By all means, this is not an autobiography. Apart from a few hands-on experiences, it is mostly friends and acquaintance’s stories.

1- The Fuck Boy.

This is the number one asshole every girl will encounter and be manipulated by. Do not judge the girl. She is hopelessly looking for love and easily believing his promises of a future together. His aim is only to get into her pants.He will come up with several excuses when approached by the status of the relationship and take his distances once she starts being clingy. Surprise surprise, when he will eventually have a girlfriend and leave you in disbelief over that fact. But a fuck boy remains a fuck boy. Pray God that you came out of his grip not too harmed.

ps: He will contact you again after his break up. Don’t become one of those “Fool me once, shame on you. Fool me twice, shame on me” quoters. Just move on (away) from him.

2- The Commitophobe (#wordbymoi).

This gentleman (because yeah he generates that vibe) will ask you for a date, take you out to dinner, drinks and integrate you within his circle of friends. You will play house after a few months of being together. It’s a no brainer, he is the One. You’ve already planned you engagement a year+ later but,Surprise! Surprise, he breaks up with you. He is not ready. He never promised you anything. It was all in your head. You think about it and your realize that he is saying the truth indeed. He never talked marriage.

ps: You weren’t his One and trust me no one is either for the few years to come. Thank God he booted you out before that one year turned to two or three, in vain.

3- The Bipolar.

I am not sure if the title fits for this one, let me know if you find a better word for the person I am going to describe next. Before you started being too serious, he was openminded, generous, welcoming and embracing of your friends. Once the relationship tumbled into serious mode (after a few months) he completely changed. He became jealous of your friends, those same ones he met and enjoyed a couple of drinks with.

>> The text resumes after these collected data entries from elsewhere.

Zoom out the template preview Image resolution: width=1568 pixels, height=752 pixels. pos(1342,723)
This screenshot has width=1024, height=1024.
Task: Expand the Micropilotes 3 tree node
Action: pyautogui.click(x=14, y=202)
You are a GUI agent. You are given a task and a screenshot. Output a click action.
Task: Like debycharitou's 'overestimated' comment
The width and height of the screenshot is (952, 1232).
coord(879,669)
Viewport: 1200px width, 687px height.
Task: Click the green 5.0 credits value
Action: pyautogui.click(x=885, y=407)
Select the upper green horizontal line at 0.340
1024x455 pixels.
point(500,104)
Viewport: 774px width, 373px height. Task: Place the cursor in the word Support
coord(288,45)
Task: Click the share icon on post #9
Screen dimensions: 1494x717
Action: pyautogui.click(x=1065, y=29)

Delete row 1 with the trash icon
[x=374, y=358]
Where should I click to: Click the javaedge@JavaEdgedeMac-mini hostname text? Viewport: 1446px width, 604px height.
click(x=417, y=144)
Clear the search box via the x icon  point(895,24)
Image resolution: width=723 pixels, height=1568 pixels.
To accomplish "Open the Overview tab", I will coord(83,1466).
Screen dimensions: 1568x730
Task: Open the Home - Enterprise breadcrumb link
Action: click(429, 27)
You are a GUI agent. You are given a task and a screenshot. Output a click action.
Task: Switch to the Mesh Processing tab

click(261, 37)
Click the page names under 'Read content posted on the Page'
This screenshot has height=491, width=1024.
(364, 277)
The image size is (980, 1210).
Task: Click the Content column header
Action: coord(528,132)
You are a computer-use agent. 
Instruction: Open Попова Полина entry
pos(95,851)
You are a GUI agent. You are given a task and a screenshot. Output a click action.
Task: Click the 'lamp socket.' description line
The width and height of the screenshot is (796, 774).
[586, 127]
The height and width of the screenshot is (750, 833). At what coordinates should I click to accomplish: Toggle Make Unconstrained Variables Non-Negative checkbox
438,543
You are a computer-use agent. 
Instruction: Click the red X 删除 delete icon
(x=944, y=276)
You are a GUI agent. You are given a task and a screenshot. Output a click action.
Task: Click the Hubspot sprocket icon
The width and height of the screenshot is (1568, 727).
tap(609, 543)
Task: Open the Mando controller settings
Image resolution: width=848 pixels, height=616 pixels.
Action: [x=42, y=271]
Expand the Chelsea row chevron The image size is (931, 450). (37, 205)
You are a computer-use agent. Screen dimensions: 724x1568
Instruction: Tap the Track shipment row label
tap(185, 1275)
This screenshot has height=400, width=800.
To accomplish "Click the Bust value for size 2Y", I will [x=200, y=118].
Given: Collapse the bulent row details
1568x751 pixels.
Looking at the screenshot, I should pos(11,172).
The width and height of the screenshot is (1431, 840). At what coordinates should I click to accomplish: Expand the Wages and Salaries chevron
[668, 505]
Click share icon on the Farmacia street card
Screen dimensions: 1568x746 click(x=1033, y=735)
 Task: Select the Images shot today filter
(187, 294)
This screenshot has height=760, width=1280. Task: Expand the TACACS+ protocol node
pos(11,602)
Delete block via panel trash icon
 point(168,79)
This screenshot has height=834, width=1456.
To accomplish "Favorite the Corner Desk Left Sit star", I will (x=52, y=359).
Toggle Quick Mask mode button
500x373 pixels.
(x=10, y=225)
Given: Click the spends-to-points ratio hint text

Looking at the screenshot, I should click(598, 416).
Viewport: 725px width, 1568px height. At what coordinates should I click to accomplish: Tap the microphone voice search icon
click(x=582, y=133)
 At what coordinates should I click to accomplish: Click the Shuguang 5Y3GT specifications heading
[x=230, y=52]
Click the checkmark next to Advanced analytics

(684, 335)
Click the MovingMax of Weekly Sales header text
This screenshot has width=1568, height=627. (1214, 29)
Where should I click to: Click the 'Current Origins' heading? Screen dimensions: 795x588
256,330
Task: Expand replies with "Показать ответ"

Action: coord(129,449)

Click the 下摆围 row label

You kissed your girls night out goodbye instantly. Your wardrobe became too skimpy for his likes. He started patronizing you and mistook his role of bf to father figure. The relationship ended because you just couldn’t continue with this new version of X.

ps: In my opinion, get away as soon as those traits come out of your boyfriend. You do not need a 21st century version of Khomeini in your future.

4- The condescending One.

You will never understand how you came to be in a relationship with this one. On paper he is perfect; same background, same religion, class and status. Your parents mingle within the same circle and well know one another too. Eventually you succumbed after a couple of dates into becoming his gf. For the wrong reasons. The latter being too good on paper than anything else. He doesn’t acknowledge you as a person, as his second half, only as the future trophy wife. He feels at ease in disrespecting you and your aspirations are null. He permits himself into acting this way because coming from a Middle Eastern society, women are desperately looking for their future husband based on these above mentioned points which, praise the Lord, you two have, so be merry and shut up. He abuses you emotionally. After a few months and many given chances you both give up. It just isn’t meant to be, pen & paper aside.

ps: It is a shame but it goes without saying, don’t settle for the one that will make your family and community happy. Go for the one that make YOU happy.

5- The Cheater.

He lacks self confidence. He has an emotional instability that dates back to his family dynamics. Oedipus’s complex much? Add to that; He is the player that suddenly turned saint when he met you. He wants to marry you. Shows you his materialistic accomplishments and offers you security. He takes you out and shows you off to everyone. You feel like a Queen. No you are the Queen. Now you peasants can become jealous. But we left out one thing here; the joke’s on you. You are a victim of his manipulative behavior. You are just a number, the xx-enth victim of his mind games. His goal? Well nothing at all. Life is a game for him. Get out of the field.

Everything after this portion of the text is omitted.